Your instructions: Find every line of the listing below where "will" appears, and copy it.

Dataset extract:
[Start of section]

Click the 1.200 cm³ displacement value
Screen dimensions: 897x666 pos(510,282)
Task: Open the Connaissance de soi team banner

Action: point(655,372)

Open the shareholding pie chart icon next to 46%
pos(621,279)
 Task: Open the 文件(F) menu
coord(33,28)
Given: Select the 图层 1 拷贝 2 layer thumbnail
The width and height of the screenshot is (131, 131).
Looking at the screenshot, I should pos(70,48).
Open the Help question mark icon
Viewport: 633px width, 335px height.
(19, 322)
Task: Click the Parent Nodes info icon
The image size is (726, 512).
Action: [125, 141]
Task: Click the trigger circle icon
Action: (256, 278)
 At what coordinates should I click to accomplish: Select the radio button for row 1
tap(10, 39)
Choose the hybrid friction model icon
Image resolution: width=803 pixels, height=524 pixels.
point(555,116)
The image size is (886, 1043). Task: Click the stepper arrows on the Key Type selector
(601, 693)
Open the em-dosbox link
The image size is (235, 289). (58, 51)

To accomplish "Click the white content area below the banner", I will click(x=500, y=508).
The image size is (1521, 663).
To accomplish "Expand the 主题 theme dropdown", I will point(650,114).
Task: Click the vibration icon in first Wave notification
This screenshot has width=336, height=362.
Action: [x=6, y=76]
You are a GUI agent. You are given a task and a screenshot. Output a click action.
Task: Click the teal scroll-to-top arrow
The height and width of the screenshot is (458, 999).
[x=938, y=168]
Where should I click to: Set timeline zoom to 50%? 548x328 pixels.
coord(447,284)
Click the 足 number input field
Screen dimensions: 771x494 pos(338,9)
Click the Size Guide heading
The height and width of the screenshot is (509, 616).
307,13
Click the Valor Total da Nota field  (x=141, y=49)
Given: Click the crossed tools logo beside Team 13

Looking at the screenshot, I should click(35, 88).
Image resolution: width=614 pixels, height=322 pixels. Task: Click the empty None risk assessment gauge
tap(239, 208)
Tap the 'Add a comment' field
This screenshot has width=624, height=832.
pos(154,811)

[End of section]

Result for this task:
To accomplish "Click the white content area below the banner", I will click(x=500, y=508).
To accomplish "Expand the 主题 theme dropdown", I will point(650,114).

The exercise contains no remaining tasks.